Granted, I realize the government in Morton seems to have wrongly conceded the point. I have no problem with the Fifth Circuit accepting the concession in this case.  But I think it should have just accepted the point and ruled accordingly, rather than gone on to make the point what certainly looks like the court’s holding.  It was fair to accept the concession, but as a holding, it seems to me quite wrong.

IV.  But the Right Result In This Case, In My View

At this point some of you are thinking, but Kerr, this case stinks! It sure looks like the government was using the warrant pretextually.  They suspected that Morton had child pornography on the computer.  And they obtained a warrant for something else but probably planned to look for child pornography with the hope that it all came into plain view.  Doesn’t that raise Fourth Amendment problems?

Yes, I think it does. But I think it raises different Fourth Amendment problems than the Fifth Circuit suggested in Morton.
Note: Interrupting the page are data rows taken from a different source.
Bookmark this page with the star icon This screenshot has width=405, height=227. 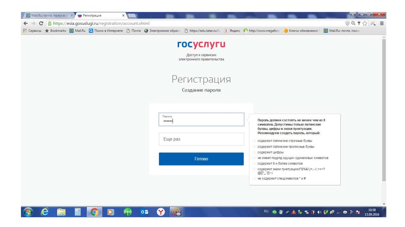tap(364, 23)
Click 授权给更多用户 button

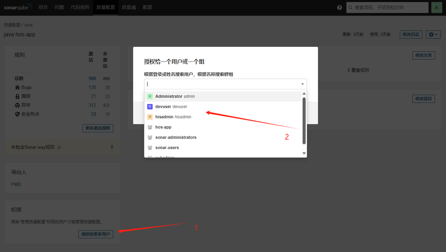click(x=96, y=234)
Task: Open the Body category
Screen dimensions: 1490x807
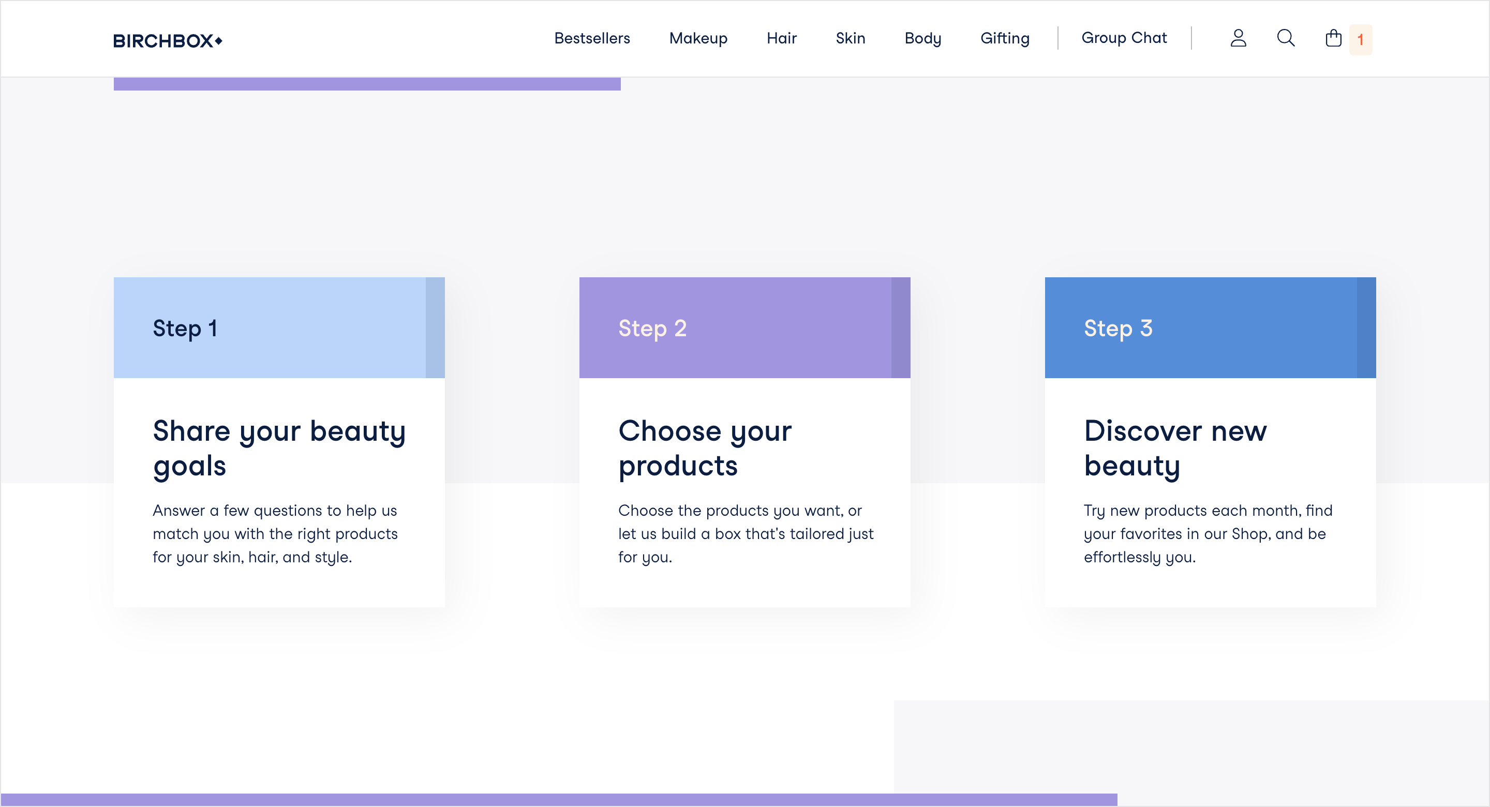Action: pyautogui.click(x=923, y=38)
In my view, the Fourth Amendment limit is not in where in the computer the government can search, but what evidence the government can use.  As I argued in my 2015 article, Executing Warrants for Digital Evidence: The Case for Use Restrictions on Nonresponsive Data, 48 Texas Tech L. Rev. 1 (2015), the Fourth Amendment should be interpreted to impose a use restriction on nonresponsive data in digital search warrants.  Evidence outside the scope of probable cause named in the warrant should not be usable, and thus should be suppressed.  (As regular readers may remember, the Oregon Supreme Court adopted this view under the state constitution in State v. Mansour.)

What difference would this make?  Under my test, if the government had probable cause to believe there was evidence relating to Morton’s drug possession on his phone, it could search the entire phone for that evidence—including the photographs.  However, the government could not use any child pornography it came across during the search based on the warrant it had obtained for evidence of drug possession.  If it came across child pornography in the text messages, they couldn’t use that, either.  Nor could they use the discovery of the child pornography to get a new warrant for that—that is a prohibited use, as my article explains.

Under my approach, then, the Fourth Amendment doesn’t stop the government from looking for all the evidence in the phone.  But my approach eliminates the incentive to conduct a pretextual search by eliminating the possible benefit of a pretextual search. If the government wants to recover child pornography from the phone, under my test, the government needs to gather probable cause for that and obtain a warrant to search the phone for evidence of child pornography.

In the end, then, I think the result in this case is right. In my view, the Fourth Amendment should not permit the government to use the search for one kind of evidence to get evidence of a different kind of evidence.  But the problem isn’t where the government looked, or what kind of file was at issue, but rather whether the evidence recovered was within the scope of probable cause established to obtain the warrant.